-- What you are asked to do --
Look through the records and copy each line that has "computer" in it.

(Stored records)
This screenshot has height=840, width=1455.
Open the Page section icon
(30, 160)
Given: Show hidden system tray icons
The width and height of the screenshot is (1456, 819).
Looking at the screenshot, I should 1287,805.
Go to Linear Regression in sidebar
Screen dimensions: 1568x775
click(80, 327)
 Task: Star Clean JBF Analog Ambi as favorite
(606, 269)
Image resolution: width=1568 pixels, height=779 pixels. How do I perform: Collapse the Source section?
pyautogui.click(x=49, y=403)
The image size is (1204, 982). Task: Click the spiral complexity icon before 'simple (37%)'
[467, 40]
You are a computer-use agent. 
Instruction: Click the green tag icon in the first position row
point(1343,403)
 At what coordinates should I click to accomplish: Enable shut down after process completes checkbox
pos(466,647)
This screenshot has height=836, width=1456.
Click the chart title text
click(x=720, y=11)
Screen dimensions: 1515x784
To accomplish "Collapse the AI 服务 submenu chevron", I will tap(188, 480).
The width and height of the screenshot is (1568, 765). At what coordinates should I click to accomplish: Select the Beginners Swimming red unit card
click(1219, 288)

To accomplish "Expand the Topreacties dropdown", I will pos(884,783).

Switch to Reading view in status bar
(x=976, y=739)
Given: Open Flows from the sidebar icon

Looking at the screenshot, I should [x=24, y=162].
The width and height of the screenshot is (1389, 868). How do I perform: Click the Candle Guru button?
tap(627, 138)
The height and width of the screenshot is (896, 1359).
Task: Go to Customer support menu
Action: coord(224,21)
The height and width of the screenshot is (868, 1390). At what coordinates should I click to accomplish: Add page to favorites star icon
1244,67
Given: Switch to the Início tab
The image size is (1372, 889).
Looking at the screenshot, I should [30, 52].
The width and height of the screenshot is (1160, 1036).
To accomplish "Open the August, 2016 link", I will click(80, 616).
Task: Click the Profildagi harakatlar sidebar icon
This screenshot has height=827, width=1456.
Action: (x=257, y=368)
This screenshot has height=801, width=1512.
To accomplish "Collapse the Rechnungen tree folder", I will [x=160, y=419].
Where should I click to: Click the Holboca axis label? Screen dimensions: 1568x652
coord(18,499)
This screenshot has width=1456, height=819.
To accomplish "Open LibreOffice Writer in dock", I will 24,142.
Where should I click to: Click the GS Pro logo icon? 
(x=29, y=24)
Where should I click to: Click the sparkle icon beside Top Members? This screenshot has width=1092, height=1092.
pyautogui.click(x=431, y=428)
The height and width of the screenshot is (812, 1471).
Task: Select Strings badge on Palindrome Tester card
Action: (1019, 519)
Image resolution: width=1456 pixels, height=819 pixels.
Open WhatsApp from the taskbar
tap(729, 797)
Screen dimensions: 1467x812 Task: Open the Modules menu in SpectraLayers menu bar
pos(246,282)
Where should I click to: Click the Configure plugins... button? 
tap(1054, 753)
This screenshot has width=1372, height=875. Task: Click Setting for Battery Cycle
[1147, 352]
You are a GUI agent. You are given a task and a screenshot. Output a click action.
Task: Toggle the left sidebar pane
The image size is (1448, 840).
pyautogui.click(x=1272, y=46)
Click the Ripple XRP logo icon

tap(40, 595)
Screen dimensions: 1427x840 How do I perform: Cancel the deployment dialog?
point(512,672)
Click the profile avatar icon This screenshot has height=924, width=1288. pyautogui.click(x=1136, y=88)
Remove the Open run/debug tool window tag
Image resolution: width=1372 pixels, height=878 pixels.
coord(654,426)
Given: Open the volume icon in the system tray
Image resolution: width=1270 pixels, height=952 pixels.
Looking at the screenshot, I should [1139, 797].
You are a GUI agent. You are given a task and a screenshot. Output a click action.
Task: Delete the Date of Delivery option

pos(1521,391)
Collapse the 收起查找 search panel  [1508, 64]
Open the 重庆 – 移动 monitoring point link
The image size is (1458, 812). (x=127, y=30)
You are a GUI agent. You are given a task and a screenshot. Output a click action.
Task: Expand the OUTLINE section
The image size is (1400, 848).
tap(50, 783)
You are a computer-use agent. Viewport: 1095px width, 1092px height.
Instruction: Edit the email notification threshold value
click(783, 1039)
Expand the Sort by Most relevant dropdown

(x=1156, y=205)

-- Response area --
You are a computer-use agent. 
You are a computer-use agent. Viewport: 1095px width, 1092px height.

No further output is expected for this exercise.